By William Derry
“It’s up to journalists to combat “The Real Problem of Fake News,” Pennsylvania Press Conference attendees were told Saturday morning.
Though the term “fake news” gained nationwide notoriety during last year’s U.S. Presidential campaign, panelists Russ Eshleman and Bill Ketter both agree that the essence of the phrase has been around for some time.
“Fake news is not a new thing,” said Eshleman, head of the Department of Journalism at Pennsylvania State University.
Eshleman described an assignment by one of his colleagues this past academic year, which included a fake news element.
Journalism students were instructed to write two paragraphs about the piece. Having said that, the students were not told that the article contained false information.
After the students turned in the assignment to Eshleman’s colleague, he found that four out of the 26 students that completed the task indicated that it was a fake news assignment in their papers.
Although the majority of the students did not come to that conclusion before handing in their paper, Eshleman said that the questions they posed thereafter such as “How do you know that?” and Where did you find that?” showed the students’ drive to learn more from their professor.

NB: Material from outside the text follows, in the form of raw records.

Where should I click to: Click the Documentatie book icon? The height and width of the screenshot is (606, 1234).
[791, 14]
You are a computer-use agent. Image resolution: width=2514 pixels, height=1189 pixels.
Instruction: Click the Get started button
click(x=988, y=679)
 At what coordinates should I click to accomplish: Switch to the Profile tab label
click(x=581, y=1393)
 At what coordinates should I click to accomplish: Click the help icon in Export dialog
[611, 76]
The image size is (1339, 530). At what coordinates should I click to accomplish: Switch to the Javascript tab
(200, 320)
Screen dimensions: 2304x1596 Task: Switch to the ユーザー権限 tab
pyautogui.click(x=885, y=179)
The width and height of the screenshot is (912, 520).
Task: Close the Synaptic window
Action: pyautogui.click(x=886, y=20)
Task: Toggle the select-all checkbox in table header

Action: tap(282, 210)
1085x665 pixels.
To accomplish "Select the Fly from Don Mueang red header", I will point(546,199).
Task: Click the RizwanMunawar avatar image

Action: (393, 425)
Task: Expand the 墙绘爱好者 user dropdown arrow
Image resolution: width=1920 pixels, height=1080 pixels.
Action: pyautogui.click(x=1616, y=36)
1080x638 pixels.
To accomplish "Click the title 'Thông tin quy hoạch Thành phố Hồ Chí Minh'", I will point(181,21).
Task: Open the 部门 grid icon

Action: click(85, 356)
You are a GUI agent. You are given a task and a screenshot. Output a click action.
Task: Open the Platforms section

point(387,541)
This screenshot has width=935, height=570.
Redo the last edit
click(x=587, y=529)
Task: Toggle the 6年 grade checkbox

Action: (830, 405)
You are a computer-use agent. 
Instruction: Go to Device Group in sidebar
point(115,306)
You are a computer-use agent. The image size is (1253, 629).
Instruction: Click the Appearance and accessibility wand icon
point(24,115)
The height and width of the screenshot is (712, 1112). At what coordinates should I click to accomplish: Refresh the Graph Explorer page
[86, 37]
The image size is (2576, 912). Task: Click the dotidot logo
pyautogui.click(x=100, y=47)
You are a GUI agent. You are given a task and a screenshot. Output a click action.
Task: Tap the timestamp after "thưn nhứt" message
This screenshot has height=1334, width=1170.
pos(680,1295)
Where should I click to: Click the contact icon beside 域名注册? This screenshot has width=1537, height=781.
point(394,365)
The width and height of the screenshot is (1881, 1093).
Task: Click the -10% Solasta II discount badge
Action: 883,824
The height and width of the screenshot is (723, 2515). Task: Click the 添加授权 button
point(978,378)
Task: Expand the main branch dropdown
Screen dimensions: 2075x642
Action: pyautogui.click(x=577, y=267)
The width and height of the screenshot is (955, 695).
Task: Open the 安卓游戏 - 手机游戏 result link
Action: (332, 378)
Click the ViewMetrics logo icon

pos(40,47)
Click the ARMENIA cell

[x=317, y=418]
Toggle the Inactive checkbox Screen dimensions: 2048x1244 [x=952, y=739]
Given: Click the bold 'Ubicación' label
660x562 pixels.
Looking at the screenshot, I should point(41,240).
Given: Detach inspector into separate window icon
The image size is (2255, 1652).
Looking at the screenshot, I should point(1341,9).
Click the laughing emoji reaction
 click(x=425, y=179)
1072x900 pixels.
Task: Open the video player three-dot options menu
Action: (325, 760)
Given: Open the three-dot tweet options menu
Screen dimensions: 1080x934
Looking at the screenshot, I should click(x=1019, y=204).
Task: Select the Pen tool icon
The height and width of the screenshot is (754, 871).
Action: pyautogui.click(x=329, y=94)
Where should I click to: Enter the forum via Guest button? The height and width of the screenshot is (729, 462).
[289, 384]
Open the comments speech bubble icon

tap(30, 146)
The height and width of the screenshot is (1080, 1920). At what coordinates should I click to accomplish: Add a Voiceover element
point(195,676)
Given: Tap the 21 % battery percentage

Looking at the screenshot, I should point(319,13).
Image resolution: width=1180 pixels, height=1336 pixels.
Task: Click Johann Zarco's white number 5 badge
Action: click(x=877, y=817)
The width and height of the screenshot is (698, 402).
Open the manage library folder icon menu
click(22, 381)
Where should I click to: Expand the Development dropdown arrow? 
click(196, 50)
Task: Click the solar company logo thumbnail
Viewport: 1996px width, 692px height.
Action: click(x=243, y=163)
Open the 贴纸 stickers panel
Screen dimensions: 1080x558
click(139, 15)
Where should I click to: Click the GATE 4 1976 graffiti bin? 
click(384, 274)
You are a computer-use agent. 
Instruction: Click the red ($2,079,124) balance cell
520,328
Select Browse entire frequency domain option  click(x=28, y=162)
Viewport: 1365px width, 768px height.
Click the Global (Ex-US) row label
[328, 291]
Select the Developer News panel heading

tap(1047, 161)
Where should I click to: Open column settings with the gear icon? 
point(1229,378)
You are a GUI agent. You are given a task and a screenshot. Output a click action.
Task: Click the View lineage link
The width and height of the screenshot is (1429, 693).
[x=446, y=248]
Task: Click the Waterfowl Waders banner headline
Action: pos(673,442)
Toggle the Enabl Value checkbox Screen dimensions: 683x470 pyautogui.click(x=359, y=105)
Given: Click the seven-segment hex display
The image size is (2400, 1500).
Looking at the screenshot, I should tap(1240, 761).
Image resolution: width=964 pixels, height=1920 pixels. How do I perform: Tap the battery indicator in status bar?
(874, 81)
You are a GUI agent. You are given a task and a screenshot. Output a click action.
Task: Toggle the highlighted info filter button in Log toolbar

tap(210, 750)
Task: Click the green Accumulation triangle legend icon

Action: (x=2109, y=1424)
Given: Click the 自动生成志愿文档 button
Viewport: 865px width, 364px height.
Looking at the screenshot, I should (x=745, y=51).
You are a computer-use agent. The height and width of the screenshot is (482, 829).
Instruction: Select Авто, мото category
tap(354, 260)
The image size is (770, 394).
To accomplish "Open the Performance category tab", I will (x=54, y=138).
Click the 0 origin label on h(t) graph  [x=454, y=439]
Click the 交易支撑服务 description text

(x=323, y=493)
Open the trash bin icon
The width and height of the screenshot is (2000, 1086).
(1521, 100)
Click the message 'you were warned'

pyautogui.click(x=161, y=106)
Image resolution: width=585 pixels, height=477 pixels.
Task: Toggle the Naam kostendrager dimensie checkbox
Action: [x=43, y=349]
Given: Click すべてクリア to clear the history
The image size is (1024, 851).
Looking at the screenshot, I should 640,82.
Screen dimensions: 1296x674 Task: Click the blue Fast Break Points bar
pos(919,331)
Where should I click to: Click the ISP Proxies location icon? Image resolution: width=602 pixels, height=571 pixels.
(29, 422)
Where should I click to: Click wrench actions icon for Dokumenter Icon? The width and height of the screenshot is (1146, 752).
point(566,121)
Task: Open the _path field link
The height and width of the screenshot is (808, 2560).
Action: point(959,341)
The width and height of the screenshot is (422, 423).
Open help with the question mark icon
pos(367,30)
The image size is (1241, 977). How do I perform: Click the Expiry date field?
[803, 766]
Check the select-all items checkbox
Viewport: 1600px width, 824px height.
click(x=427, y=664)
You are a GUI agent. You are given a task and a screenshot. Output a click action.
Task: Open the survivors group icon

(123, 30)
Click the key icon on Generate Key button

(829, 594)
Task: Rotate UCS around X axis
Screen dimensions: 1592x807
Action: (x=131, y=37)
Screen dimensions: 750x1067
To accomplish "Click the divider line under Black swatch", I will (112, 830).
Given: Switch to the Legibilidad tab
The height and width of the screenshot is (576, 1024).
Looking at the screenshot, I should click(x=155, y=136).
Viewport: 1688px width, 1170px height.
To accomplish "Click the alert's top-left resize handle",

Ketter who is the senior vice president at Community Newspaper Holdings Inc., reflected upon an article titled Fake news and the public from Harper’s Magazine that was published in their October issue in 1925, to signal the beginning of the term “fake news.”
Although Eshleman and Ketter both agree that the phrase did not originate during last year’s Presidential race, Ketter did offer a suggestion on how the media can regain the trust of their audience.
“[The media] is playing too much defense and not enough offense,” said Ketter. “We need to do deeper real news like Russ is doing with his students at Penn State.”
Peter Shelly, the President & Co-Owner of Shelly Lyons Public Affairs and Communications, was also on this morning’s panel and spoke passionately about the value of homepages for newspapers. Shelly mentioned that readers may be unable to decipher which news is factual or just “clickbait” if it is on the website’s homepage.
To combat that uncertainty among readers, Shelly said, [Newspapers] must raise the bar by treating their homepages as their most valuable turf.